Meet the Israeli company that has ballooned to a valuation of $1.4 billion despite nano-sized sales

3D printer company Nano Dimension barely has any revenue, but it has completed no less than five funding rounds that amassed a massive total of $922 million in the past two months alone

Sophie Shulman 21:5718.01.21

"What do you think is the best price to buy?" That question appears on a YouTube channel aimed at youngsters trading on the Robinhood application and was asked regarding the shares of Israeli 3D printer company Nano Dimension, which has recently become a favorite among the channel's viewers. There are many such similar questions posted in response to a video that says the company’s shares make an excellent buy, which is another illustration of how social media has become the new forum through which stocks are being inflated.


Even if the entire tech stock market is not a bubble, there are certainly some deep air pockets in the sector, and they are being fueled by all the young investors flowing into the market and making purchases based on FOMO - the fear of missing out on the big party that can also be enjoyed during a time of lockdown and social distancing. Since November, this party is being held at the home of Nano Dimension, a company without significant income, especially when considering its value has risen to $1.4 billion. Profits are nowhere to be seen, but that hasn't stopped the company's shares from doubling in value during November and surging another 40% in December. Over the first two weeks of 2021, the shares rose by another 16%. The jump in price was accompanied by a significant increase in trading volume, which is currently at around 30 million shares daily compared to less than a million six months ago.

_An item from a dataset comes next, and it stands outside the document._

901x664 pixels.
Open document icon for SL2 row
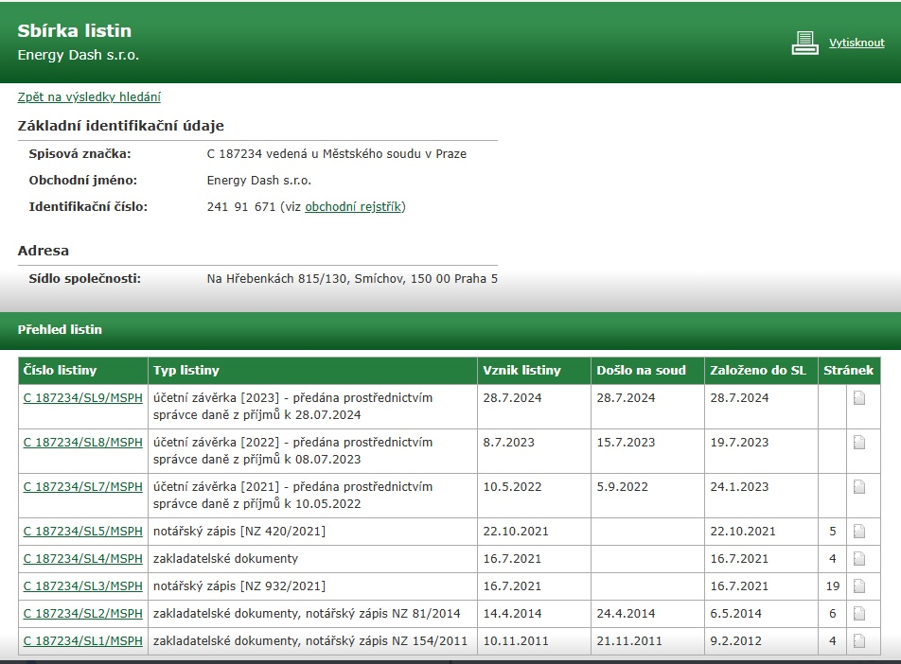point(859,614)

Nano Dimension 3D printer. Photo: Nano Dimension Nano Dimension 3D printer. Photo: Nano Dimension


If this was a story of a sharp and speculative rise in a certain share it would have been just one of many. However, in Nano Dimension's case there is another important aspect, which has turned the company into a cash cow. In the two months that have passed since mid-November, the company has completed no less than five funding rounds that amassed a massive total of $922 million. All of the raises were implemented according to a prospectus the company had prepared previously and were based on the price of the shares at that time. The growing confidence of Nano Dimension can be seen in the increased amounts the company has been raising. At the end of October, it settled for a modest $50 million, while at the end of November it already raised $100 million. On December 6, the sum mushroomed to $180 million, with the subsequent raise on December 28 reaching $250 million and the latest funding round announced this past Thursday raking in a fantastic $332 million.

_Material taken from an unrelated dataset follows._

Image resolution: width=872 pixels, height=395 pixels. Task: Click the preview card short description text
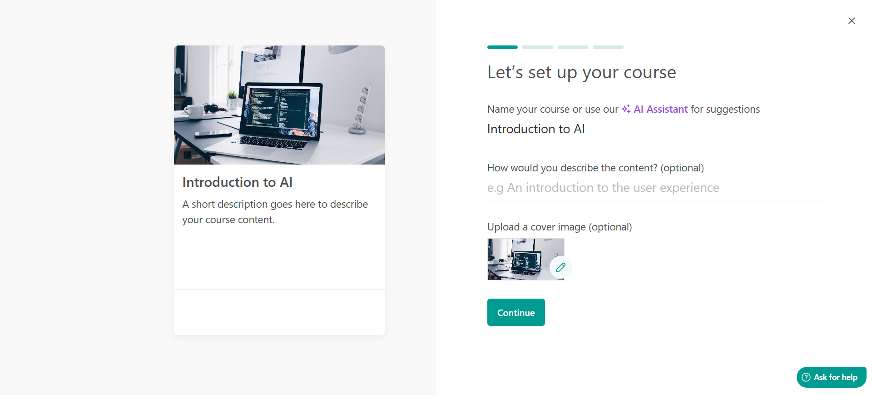pos(275,212)
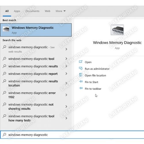The height and width of the screenshot is (144, 144).
Task: Click the Pin to taskbar pin icon
Action: click(x=81, y=88)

Nano Dimension is the ultimate realization of the American dream. Until May 2020, it was an insignificant company that was traded on the Tel Aviv Stock Exchange (TASE) at a valuation of just several tens of millions of shekels. Since 2016, it was also traded on Nasdaq, before announcing at the beginning of 2020 that it will be leaving the TASE claiming the costs of being traded on the platform are too high. That was around the same time as the outbreak of the Covid-19 pandemic and the subsequent spike in interest in tech shares. The past few months have been especially good for the 3D printing sector after many forums and social media groups of Robinhood investors turned their attention to it at the expanse of the autonomous vehicle industry. The optimism is based on the expectations that the sector will be able to recover after the painful blow it suffered during the pandemic. The optimists believe that this sector, which has to date developed slower than expected, will benefit from the interruption to the global supply chain caused by Covid-19, boosting the purchases of 3D printers due to a demand to create a local accessible manufacturing option for small parts, negating the need to order them from the other side of the world. This has resulted in the rise in the shares of all the big players in the sector, like Israeli company Stratasys, but none did so at the rate of Nano Dimension, and in none of them was there such a deep disconnect between the reality and the valuation.

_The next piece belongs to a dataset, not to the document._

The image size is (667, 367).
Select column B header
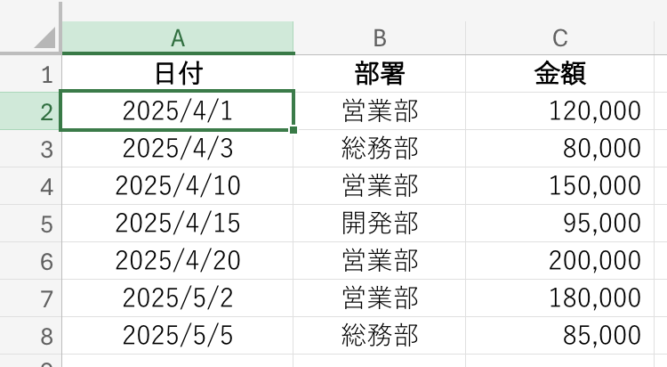coord(380,37)

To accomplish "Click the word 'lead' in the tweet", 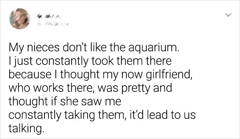I will [157, 115].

Stratasys, for example, is a company with annual revenue of around $500 million,but is still not profitable. The company has $300 million in cash reserves and hardly has any debt. Stratasys is valued at $1.8 billion, just $400 million more than Nano Dimension which registered sales of $1.4 million and a loss of $27 million over the past nine months. In the third quarter of 2020, Nano Dimension reported revenue of just $438,000, a 72% drop year-over-year. Despite these figures, Nano Dimension is far from being a startup. It was founded by three former Indigo employees in 2012, two of which are no longer with the company. One of those is Sharon Fima, who went on to found MeaTech, which is developing technology for bioprinting meat using stem cells and is currently being traded on TASE at a valuation of $300 million.


The story Nano Dimension is currently telling its investors, a story they want to hear, is that it is gearing up to make acquisitions. In an interview he gave in the U.S. recently, CEO Yoav Stern said that he has spoken to no less than 35 potential companies, even though he says his company doesn't currently have any competition. Even if you deduct the company's current cash reserves, its valuation is still at around $500 million, and that for a company that has been able to generate minuscule income despite already selling its products for five years, which has significant losses and with a CEO who says that it has no competition.